With all of the problems we have had this year getting in the crop I was interested to see how other areas of the country were doing. Over all it was evident on our trip that others had the same wet spring we did. Even in areas that rely heavily on irrigation you could see places were the crops had had a tough time getting going. Wet areas, places where the crop was missing altogether and other stresses we in most fields.
Our trip took us from Southwestern Minnesota, across the corner of Iowa to Sioux City, down 77 to Fremont, Nebraska, west on 30 to Grand Island, on I-80 to the Colorado border, then down I-76 to Denver. This is some prime cropland that starts out as corn and soybeans and then starts to add in alfalfa as you get into cattle country. As you go west and conditions get drier we saw wheat, oats and barely as well as sunflowers and potatoes. The driest areas of Colorado were pasture land with some irrigated crops mixed in.
Here are some crop notes from the trip.
- There was an area near Worthington, MN that you could see had gotten the crop in and well off to development, and then had so much rain that it drowned out 6 foot tall corn.
- The Missouri river was still well over its banks. There were even roads closed because of high water near Sioux City.
- The Platte River was down some, but still held more water than usual for this time of year.
- Irrigation systems were going everywhere as the farmers poured water to their crops in the heat. Temperatures of 90 to over 100 were common and the wind was sucking up the water.

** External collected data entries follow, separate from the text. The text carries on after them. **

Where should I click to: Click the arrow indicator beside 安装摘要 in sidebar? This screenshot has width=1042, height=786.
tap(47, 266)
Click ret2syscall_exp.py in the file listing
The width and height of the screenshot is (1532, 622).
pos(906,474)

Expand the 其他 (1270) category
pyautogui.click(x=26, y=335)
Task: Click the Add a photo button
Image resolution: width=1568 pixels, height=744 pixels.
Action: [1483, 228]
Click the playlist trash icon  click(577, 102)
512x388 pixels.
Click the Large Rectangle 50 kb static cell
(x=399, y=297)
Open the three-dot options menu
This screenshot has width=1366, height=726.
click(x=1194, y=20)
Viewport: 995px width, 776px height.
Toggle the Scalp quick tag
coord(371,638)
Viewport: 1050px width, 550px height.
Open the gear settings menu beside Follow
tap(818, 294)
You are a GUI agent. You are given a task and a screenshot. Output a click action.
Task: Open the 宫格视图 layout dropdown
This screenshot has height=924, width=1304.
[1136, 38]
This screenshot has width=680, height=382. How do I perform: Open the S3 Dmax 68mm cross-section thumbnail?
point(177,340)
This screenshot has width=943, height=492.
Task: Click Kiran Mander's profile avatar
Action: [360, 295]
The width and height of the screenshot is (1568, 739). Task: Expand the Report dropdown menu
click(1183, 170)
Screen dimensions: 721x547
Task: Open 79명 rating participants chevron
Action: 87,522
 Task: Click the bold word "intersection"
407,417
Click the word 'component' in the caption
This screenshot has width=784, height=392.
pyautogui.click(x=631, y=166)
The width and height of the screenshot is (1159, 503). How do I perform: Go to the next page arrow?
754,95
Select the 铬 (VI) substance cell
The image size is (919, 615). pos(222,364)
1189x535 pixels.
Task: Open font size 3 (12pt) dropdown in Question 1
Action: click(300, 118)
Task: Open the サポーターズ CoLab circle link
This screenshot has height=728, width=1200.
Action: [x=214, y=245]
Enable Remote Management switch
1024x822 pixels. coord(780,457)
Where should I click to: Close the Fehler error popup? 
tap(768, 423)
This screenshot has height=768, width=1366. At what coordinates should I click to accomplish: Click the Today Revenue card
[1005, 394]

- Small grain harvest was mostly done, and the straw was being baled in many of the fields. Harvest crews were waiting to move to the next area.
- Hay fields were cut all over the areas of our travels. Most of the hay looked to be in good condition.
- Pastures looked dry. There was a lot of pasture, and not a lot of cows on them.
Gas prices were also interesting. We started out with gas prices of $3.75 around home. Our lowest price paid was $3.47 on the Winnebago Indian Reservation and went as high as $3.99 at Ogallala, Nebraska. Otherwise prices were mainly set at $3.65 to $3.69. Even in the mountains of Colorado we did not see a great variation in prices.
Our reunion was at a resort near Breckenridge. We were at an elevation of over 9000 feet. Even at that altitude it was warm. Highs in the 80′s and lows in the 50′s were a relief from what we had here, but when the sun came out it got HOT.
It was good to get away and be with family for a while, but it’s good to be home now.